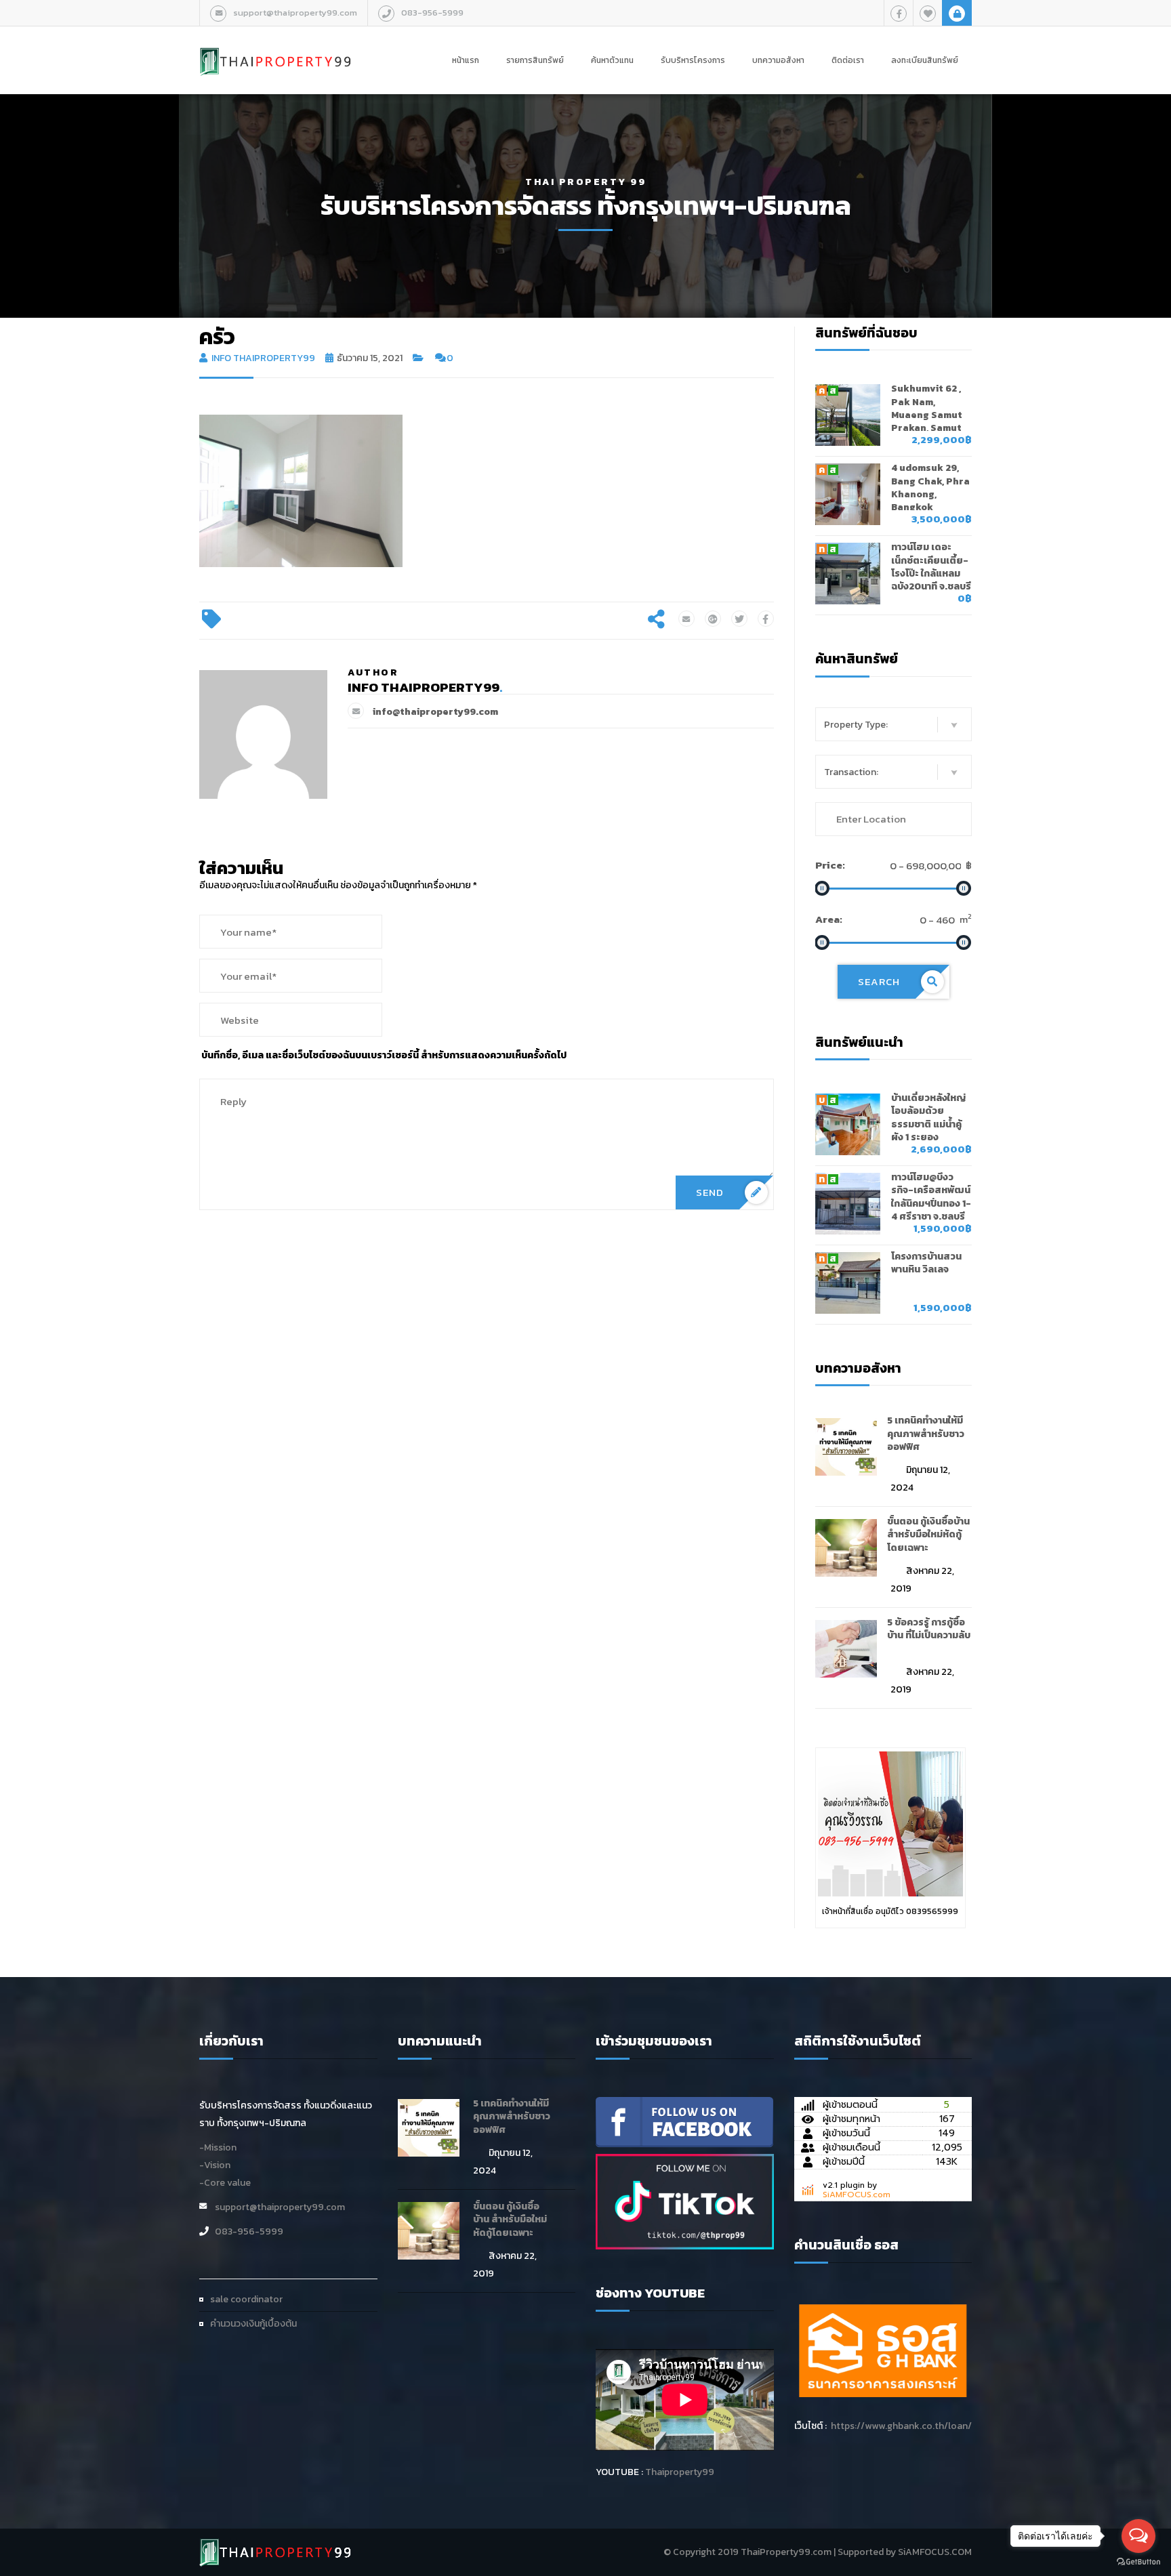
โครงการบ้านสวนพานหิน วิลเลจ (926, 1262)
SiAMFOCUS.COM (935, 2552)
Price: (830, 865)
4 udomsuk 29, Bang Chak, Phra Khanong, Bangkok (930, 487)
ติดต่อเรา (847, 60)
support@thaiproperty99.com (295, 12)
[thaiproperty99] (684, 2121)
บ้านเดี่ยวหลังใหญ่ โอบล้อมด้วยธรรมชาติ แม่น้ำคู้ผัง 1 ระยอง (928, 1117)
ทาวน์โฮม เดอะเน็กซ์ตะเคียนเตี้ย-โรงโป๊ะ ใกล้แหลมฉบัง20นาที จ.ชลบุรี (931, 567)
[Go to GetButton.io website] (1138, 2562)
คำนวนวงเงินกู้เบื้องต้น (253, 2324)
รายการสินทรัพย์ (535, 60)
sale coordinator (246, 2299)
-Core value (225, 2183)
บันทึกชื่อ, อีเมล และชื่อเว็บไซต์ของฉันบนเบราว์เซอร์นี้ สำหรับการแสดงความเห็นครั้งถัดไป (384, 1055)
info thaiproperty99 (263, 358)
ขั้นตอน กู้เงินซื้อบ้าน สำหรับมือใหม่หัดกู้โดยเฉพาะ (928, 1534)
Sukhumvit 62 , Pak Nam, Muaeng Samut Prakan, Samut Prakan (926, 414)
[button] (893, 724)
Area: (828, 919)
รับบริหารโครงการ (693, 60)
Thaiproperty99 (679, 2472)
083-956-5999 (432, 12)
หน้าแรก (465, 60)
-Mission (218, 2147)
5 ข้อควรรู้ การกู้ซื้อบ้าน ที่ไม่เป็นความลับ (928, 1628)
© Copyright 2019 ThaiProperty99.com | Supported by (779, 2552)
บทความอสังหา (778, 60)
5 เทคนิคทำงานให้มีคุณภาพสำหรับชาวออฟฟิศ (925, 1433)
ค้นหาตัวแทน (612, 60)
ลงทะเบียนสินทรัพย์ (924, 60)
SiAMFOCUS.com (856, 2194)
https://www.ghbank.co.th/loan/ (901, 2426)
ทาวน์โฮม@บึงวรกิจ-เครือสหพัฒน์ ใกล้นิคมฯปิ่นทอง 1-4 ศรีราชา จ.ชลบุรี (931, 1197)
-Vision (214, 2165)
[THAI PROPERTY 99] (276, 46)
····················
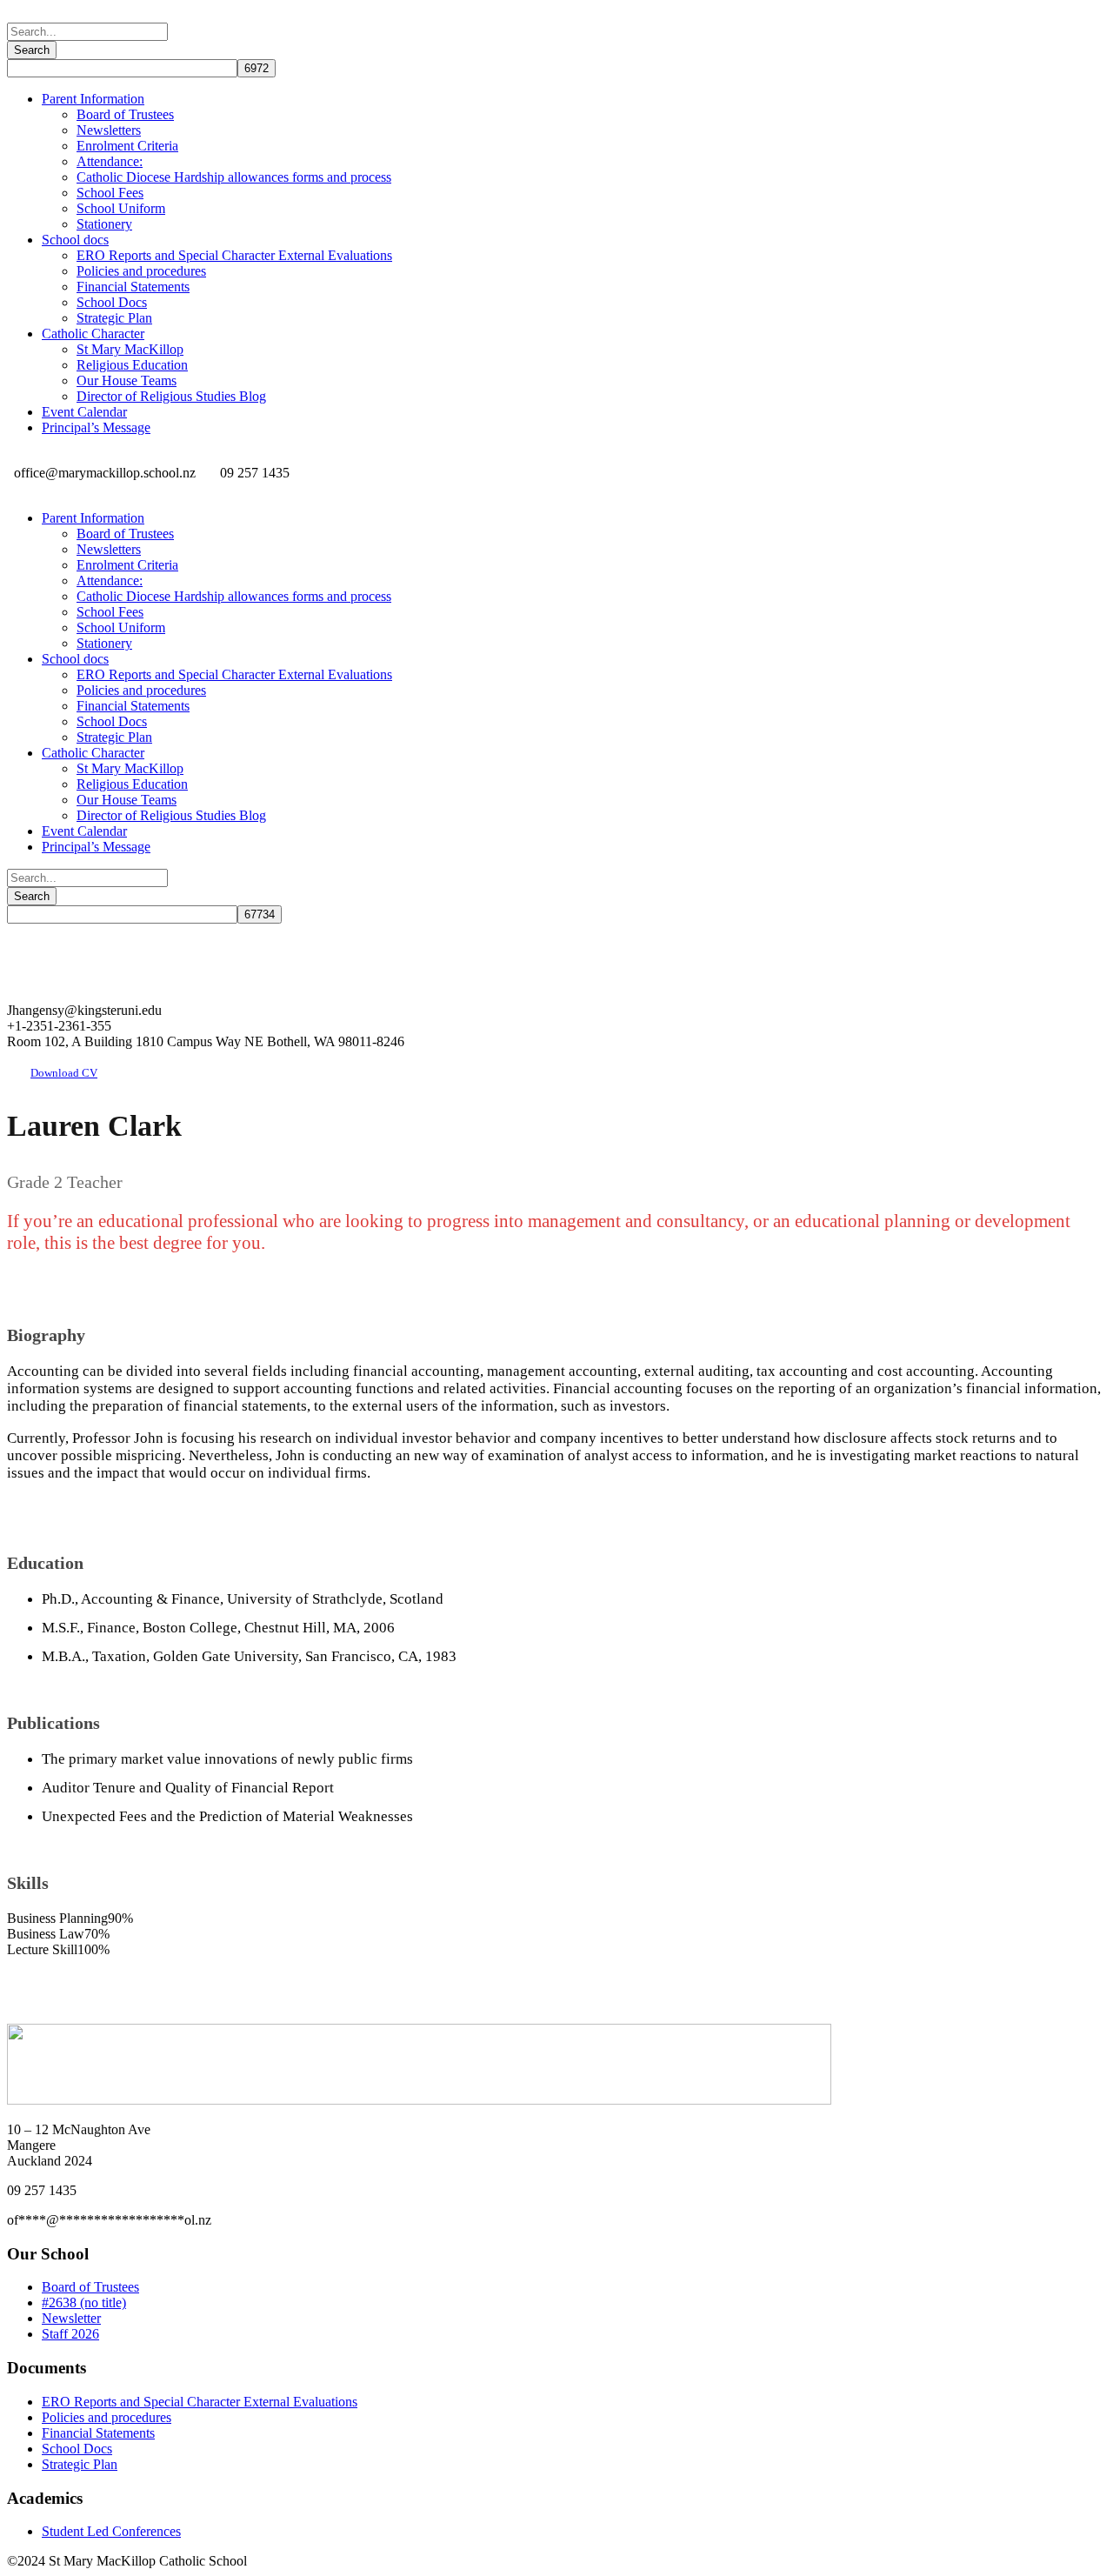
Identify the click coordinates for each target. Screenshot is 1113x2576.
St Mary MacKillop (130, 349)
····················
WORK INSTRUCTIONS
Give back the records above exactly, limited to the lines between the one holding "โครงการบ้านสวนพานหิน วิลเลจ (926, 1262)" and the one holding "5 ข้อควรรู้ การกู้ซื้อบ้าน", inclusive.

RESPONSE AREA
โครงการบ้านสวนพานหิน วิลเลจ (926, 1262)
SiAMFOCUS.COM (935, 2552)
Price: (830, 865)
4 udomsuk 29, Bang Chak, Phra Khanong, Bangkok (930, 487)
ติดต่อเรา (847, 60)
support@thaiproperty99.com (295, 12)
[thaiproperty99] (684, 2121)
บ้านเดี่ยวหลังใหญ่ โอบล้อมด้วยธรรมชาติ แม่น้ำคู้ผัง 1 ระยอง (928, 1117)
ทาวน์โฮม เดอะเน็กซ์ตะเคียนเตี้ย-โรงโป๊ะ ใกล้แหลมฉบัง20นาที จ.ชลบุรี (931, 567)
[Go to GetButton.io website] (1138, 2562)
คำนวนวงเงินกู้เบื้องต้น (253, 2324)
รายการสินทรัพย์ (535, 60)
sale coordinator (246, 2299)
-Core value (225, 2183)
บันทึกชื่อ, อีเมล และชื่อเว็บไซต์ของฉันบนเบราว์เซอร์นี้ สำหรับการแสดงความเห็นครั้งถัดไป (384, 1055)
info thaiproperty99 (263, 358)
ขั้นตอน กู้เงินซื้อบ้าน สำหรับมือใหม่หัดกู้โดยเฉพาะ (928, 1534)
Sukhumvit 62 , Pak Nam, Muaeng Samut Prakan, Samut Prakan (926, 414)
[button] (893, 724)
Area: (828, 919)
รับบริหารโครงการ (693, 60)
Thaiproperty99 (679, 2472)
083-956-5999 (432, 12)
หน้าแรก (465, 60)
-Mission (218, 2147)
5 ข้อควรรู้ การกู้ซื้อบ้าน ที่ไม่เป็นความลับ (928, 1628)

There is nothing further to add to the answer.